As a lifelong David Bowie fan, and someone who has traveled to his childhood home in Bromley, South London, and stood at the Bowie Bandstand in Beckenham, where a 22-year-old Bowie performed at the Growth Summer Festival in August of 1969, I thought I knew these songs inside and out. “Rebel Rebel,” “Life on Mars?,” “Ziggy Stardust,” and “Changes.” Then Seu Jorge stripped them down to an acoustic guitar, translated them into Portuguese, and created his own magical interpretation of these classic songs.
I have this album on CD and on limited edition yellow vinyl, which I picked up last year at a Barnes & Noble in Rhode Island. This is also the album that deepened my love for Wes Anderson’s approach to music in film. He doesn’t just pick songs that sound good over a scene, he picks songs that become the scene.
The Royal Tenenbaums wouldn’t be the same without “Needle in the Hay.” Rushmore lives and dies by its British Invasion soundtrack. And The Life Aquatic simply doesn’t work without Seu Jorge sitting on the deck of that ship, softly singing Bowie while the world falls apart.
Playlist
This playlist moves between jazz tradition and modern experimentalism with quiet confidence. You've got post-bop in Abercrombie, Henderson, and Milt Jackson sitting alongside the raw, improvised energy of Corsano & Orcutt and the slow-burn ambient drift of Pullman's 13-minute "October."

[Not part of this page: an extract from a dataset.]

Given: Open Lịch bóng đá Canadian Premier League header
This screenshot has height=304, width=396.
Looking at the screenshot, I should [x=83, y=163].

The Fontaines D.C. cover of Sinéad O'Connor is beautiful, while Steve Gunn closes things out with something reflective. It could possibly be a late-night listening session where the thread isn't simply genre but mood. I hope you enjoy!
“Pebbles” – John Abercrombie Quartet
“Waltz For Sweetie” – Joe Henderson
“Black Boys on Mopeds” – Fontaines D.C. (From Help 2, War Child Records)
“October” – Pullman
“My Funny Valentine” – Milt Jackson
“Distance of Sleep” – Chris Corsano & Bill Orcutt
“Park Entrance” – Steve Gunn
New Music
It was Record Store Day, and while I didn’t stand in line, I did get some great new albums later in the day. Did you participate in RSD 2026? If so, what did you get?
Here are my quick highlights:
Don Cherry - Blue Lake (Live)
Stuart Copeland - Rhythmatist (Autographed)
Jazz Dispensary: Magia Brasileira
Also, I’m really looking forward to Saturday, May 16, in Keene, NH, for The Thing in the Spring, featuring Natural Information Society. Are you going?